--- Start of EXCERPT PROVIDED ---

5.01.2016

Originality... altered


A doll is a model of a human. Each doll maker designs their own unique pattern that aligns with their personality and style.
No two artists are alike, so it's safe to say that no two dolls are exactly the same.
One can use the same body pattern or even the same materials, but that is where the similarities end.
...or do they?

There are many established doll artists that have come across aspiring doll makers whose creations mirror their original designs.
This is devastating, not only to the original artist but to the entire doll maker community.

It's okay to be inspired. But there is a fine line between inspiration and imitation. 



When using others as inspiration, consider the following questions: 
  • What speaks to you about this artist and their creations? 
  • What doll characteristics attract you the most? 
  • How can you adjust those characteristics to fit your style? 
  • How does the artists' work make you feel? 
  • How can you fabricate a completely different doll that can capture the same feelings? 

The motive is to arouse your own creativity.
To inspire you to create an entirely new product that doesn't emulate someone's work.

As a passionate soft sculpture doll artist, it is of greatest importance not only to provide exquisite, exclusive, and excellent products and customer service, but also to inspire others to dig into the world of imagination and creativity.

--- End of EXCERPT PROVIDED ---
--- Start of MATERIAL SHOWN ---

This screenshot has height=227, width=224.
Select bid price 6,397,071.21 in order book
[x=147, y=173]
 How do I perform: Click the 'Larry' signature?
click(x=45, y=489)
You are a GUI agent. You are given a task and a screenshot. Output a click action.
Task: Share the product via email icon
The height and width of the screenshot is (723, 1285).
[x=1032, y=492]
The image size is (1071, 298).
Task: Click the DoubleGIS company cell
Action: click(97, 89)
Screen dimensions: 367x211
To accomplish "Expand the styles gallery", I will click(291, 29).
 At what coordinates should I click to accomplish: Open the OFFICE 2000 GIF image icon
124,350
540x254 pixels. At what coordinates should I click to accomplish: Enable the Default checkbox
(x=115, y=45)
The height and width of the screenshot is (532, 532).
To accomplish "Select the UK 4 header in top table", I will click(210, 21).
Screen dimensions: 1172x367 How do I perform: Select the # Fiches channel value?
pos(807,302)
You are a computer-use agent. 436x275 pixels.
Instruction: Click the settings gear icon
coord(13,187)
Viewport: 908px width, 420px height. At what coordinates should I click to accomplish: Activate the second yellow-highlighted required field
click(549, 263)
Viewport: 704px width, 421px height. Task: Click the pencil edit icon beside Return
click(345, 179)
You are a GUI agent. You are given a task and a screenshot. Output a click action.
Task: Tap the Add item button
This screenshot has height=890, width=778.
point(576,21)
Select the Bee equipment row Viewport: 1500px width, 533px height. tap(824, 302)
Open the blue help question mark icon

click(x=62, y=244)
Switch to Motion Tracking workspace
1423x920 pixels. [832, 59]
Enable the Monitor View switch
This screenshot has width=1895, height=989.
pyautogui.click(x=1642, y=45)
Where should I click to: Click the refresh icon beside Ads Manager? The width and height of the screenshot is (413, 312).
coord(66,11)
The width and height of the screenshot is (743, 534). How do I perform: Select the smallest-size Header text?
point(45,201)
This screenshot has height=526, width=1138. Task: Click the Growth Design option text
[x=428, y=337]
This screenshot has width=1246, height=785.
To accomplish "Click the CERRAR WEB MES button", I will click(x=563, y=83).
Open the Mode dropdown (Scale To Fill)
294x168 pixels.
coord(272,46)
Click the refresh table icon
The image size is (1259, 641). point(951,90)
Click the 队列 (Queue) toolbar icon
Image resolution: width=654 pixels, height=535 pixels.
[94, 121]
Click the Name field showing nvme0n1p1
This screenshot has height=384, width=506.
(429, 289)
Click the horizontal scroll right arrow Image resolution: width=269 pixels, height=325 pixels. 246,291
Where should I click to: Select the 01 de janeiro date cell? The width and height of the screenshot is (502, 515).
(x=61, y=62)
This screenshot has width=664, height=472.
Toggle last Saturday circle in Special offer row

--- End of MATERIAL SHOWN ---

▶ [WHAT YOU ARE ASKED TO DO]: Please reproduce the post on originality in doll making in full, word for word.

▶ [EXERCISE SOLUTION]:
5.01.2016

Originality... altered


A doll is a model of a human. Each doll maker designs their own unique pattern that aligns with their personality and style.
No two artists are alike, so it's safe to say that no two dolls are exactly the same.
One can use the same body pattern or even the same materials, but that is where the similarities end.
...or do they?

There are many established doll artists that have come across aspiring doll makers whose creations mirror their original designs.
This is devastating, not only to the original artist but to the entire doll maker community.

It's okay to be inspired. But there is a fine line between inspiration and imitation. 



When using others as inspiration, consider the following questions: 
  • What speaks to you about this artist and their creations? 
  • What doll characteristics attract you the most? 
  • How can you adjust those characteristics to fit your style? 
  • How does the artists' work make you feel? 
  • How can you fabricate a completely different doll that can capture the same feelings? 

The motive is to arouse your own creativity.
To inspire you to create an entirely new product that doesn't emulate someone's work.

As a passionate soft sculpture doll artist, it is of greatest importance not only to provide exquisite, exclusive, and excellent products and customer service, but also to inspire others to dig into the world of imagination and creativity.